The SST structure is generally characterized by overlapping double polysilicon layers. Typically, an underlying layer of polysilicon is used as a base electrode and an upper polysilicon layer is used as an emitter electrode. Moreover, with the underlying and upper polysilicon layers defining the extrinsic base and emitter regions, respectively, an oxide spacer or polysilicon spacer is introduced to separate the intrinsic and extrinsic transistor regions. The resulting transistor structure performs acceptably at high speed, but however, requires the intrinsic base region to be exposed to multiple etching after the formation of the base region. Such multiple etching results in an irregularity in the base region that is manifested as a non-uniformity in thickness along the lateral direction. More specifically, the irregular surface topography of the substrate is translated, upon diffusion therein with appropriate dopants, into a surface irregularity in the base region. Subsequent diffusion in forming the base-emitter interface creates a nonuniform dopant interface therebetween. Accordingly, the base region having a nonuniform dopant distribution at the emitter-base interface and an uniform dopant distribution at the base-collector interface produces a nonunformity in the base width along the lateral direction. Scaling the vertical doping profile and the horizontal dimensions so that all significant delay components are accordingly reduced is severely limited by this irregularity. For example, the nonunformity in base width makes it prohibitively difficult, if not impossible, to fabricate small and reproducible widths. Additionally, because the two polysilicon layers overlap, the surface topography is inherently non-planar, which could make subsequent fine line lithography steps difficult.
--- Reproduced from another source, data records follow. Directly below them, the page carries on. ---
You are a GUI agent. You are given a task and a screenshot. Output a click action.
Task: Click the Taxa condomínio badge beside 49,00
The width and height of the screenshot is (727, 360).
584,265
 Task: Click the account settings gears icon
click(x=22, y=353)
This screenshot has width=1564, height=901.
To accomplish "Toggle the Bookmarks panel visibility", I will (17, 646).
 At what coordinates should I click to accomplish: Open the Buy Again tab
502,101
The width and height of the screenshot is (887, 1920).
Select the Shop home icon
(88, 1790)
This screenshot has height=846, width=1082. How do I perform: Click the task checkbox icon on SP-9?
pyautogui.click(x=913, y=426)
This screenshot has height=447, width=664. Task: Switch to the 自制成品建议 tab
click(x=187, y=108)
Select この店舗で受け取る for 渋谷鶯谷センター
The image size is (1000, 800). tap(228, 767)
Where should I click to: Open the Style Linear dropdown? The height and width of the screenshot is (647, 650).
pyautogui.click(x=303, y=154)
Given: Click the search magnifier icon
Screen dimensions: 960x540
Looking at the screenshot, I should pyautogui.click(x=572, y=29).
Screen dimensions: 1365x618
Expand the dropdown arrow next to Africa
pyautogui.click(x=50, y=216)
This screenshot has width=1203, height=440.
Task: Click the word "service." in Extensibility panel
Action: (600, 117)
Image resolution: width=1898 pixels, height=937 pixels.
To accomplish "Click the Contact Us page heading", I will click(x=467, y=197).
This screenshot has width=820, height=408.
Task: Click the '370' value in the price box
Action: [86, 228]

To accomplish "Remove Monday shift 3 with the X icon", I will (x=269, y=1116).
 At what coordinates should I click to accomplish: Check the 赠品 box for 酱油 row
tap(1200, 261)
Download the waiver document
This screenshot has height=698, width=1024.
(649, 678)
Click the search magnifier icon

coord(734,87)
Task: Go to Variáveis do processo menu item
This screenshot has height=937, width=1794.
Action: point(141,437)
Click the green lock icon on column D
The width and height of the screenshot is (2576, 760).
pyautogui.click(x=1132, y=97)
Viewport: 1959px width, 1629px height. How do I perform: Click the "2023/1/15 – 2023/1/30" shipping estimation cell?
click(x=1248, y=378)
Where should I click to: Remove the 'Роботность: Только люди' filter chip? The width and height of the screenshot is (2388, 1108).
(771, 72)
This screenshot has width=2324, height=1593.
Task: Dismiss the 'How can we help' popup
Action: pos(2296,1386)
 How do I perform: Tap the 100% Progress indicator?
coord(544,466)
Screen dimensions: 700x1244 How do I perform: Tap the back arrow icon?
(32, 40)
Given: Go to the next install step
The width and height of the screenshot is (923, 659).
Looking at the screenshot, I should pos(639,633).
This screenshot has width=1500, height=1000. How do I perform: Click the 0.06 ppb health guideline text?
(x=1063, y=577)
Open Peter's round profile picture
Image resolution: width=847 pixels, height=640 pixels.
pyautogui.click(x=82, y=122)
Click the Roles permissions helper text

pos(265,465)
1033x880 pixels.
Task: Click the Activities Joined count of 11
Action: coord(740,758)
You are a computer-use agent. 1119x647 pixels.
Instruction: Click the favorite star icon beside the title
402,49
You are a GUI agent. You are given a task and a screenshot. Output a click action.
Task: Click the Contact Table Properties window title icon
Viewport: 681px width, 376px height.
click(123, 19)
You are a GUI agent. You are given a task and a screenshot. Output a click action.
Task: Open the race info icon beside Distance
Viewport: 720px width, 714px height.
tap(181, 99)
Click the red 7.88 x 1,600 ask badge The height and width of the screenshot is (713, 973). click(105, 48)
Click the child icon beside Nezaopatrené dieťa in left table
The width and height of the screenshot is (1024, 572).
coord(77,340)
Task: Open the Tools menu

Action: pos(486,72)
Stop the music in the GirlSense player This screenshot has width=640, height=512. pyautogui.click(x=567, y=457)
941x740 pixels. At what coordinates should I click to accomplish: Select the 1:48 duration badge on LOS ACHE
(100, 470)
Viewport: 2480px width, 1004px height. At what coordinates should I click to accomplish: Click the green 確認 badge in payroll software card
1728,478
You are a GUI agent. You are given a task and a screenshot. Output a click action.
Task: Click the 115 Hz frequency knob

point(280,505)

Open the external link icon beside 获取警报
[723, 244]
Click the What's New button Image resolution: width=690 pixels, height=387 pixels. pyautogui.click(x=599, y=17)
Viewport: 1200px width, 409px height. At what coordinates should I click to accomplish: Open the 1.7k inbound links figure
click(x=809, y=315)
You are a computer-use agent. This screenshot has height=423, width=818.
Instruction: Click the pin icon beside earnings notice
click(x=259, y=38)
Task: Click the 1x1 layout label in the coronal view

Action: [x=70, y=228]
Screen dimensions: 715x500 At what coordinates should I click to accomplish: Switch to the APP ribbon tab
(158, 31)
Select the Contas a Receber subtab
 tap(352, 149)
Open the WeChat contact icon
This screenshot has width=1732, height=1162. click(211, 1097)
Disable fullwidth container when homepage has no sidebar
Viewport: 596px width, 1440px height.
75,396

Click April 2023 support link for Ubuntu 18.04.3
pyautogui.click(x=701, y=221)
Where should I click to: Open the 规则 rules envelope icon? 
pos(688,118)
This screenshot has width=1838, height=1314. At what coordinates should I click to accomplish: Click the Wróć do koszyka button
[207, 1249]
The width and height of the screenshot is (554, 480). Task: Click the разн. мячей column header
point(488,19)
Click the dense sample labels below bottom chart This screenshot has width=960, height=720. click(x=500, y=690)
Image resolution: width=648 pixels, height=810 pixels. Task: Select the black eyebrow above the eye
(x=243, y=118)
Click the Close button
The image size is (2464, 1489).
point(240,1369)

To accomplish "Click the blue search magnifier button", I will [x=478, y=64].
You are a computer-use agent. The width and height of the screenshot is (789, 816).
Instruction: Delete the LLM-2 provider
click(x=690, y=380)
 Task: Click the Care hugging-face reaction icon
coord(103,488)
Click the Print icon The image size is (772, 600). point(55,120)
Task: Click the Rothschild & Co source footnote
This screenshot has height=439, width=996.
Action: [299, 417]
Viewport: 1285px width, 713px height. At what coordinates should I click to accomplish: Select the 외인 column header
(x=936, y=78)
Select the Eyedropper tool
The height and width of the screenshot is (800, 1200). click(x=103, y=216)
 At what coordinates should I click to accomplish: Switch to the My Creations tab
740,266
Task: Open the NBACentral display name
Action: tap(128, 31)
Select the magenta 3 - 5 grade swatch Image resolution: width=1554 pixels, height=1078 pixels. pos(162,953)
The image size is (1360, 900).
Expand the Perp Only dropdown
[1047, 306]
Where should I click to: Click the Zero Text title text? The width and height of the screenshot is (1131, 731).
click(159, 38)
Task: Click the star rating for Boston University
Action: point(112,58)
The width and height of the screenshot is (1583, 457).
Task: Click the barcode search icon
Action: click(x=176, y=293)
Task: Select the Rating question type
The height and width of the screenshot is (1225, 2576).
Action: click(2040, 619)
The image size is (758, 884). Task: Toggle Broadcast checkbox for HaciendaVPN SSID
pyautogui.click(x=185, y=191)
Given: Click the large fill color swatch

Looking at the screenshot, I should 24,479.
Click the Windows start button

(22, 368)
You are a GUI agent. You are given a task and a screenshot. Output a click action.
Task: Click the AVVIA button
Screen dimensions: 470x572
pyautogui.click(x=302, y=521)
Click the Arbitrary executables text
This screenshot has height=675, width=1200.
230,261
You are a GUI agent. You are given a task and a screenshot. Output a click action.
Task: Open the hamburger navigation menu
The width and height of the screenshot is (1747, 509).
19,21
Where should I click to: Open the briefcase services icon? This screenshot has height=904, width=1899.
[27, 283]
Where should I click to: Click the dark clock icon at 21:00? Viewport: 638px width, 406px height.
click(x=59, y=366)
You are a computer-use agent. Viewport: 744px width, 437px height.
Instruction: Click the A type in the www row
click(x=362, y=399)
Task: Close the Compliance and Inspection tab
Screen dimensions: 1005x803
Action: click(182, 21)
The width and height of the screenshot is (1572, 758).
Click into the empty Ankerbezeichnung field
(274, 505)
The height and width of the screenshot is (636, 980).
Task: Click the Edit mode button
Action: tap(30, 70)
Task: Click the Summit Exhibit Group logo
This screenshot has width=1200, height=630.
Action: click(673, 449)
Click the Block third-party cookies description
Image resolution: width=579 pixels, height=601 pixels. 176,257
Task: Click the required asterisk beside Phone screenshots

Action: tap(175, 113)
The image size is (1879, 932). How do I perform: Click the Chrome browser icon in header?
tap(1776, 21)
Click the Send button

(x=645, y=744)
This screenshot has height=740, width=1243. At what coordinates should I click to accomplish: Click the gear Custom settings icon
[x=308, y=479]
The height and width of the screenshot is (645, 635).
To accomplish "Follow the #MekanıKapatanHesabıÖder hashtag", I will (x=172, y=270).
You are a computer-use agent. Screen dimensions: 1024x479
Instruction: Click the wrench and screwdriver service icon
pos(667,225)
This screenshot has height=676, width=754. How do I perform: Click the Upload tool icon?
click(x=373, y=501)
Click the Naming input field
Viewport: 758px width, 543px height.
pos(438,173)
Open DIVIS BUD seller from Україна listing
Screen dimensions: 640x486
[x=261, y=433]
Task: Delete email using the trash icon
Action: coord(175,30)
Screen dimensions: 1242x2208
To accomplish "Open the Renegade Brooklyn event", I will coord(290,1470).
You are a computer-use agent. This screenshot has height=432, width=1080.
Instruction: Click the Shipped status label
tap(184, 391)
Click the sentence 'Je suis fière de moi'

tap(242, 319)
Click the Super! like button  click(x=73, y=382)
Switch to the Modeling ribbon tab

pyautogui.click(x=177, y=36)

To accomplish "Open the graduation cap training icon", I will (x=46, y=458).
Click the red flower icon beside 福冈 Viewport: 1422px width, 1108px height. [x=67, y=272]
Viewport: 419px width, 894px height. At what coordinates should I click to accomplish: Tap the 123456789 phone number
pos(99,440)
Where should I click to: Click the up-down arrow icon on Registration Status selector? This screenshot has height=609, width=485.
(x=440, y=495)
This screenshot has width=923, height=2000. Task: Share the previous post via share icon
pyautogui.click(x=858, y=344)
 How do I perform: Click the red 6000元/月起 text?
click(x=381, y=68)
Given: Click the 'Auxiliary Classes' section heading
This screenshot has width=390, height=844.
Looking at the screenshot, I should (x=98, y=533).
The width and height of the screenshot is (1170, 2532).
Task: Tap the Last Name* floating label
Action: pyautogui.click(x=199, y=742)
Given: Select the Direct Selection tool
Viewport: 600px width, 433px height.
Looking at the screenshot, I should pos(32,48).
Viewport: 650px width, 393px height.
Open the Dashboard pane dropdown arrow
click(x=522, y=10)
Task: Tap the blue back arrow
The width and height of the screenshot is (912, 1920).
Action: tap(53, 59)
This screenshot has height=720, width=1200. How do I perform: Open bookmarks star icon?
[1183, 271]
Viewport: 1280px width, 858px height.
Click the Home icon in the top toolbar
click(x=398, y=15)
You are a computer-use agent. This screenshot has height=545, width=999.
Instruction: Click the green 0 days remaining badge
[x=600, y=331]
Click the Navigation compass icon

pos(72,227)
An alternative to the above self-alignment process has been proposed in which a first polysilicon layer is deposited to form the emitter region and a second polysilicon layer is subsequently deposited to form base contacts. More specifically, the first polysilicon layer, which is lightly implanted with emitter dopants, is deposited on a substrate having been previously implanted with base dopants. The second polysilicon layer is then deposited and subsequently heavily implanted with a base type dopant and heat treated for forming the emitter and extrinsic base regions. See, for example, A. Cuthbertson et al., IEEE Trans. Electron Devices, Vol., ED 32, No. 2 pp. 242-7 (1985), J. L. de Long et al. and Proc. of IEEE Bipolar Circuit and Technology Meeting, pp. 202-5 (1988). Advantageously, in the above process, the intrinsic region can be protected from the polysilicon over-etch process. However, in order to minimize the extrinsic base resistance and reduce the base-collector junction capacitance, several complicated process step are required. See, for example, T. Y. Chiu et al., IEDM 1988 Tech. Digest., pp. 752-5.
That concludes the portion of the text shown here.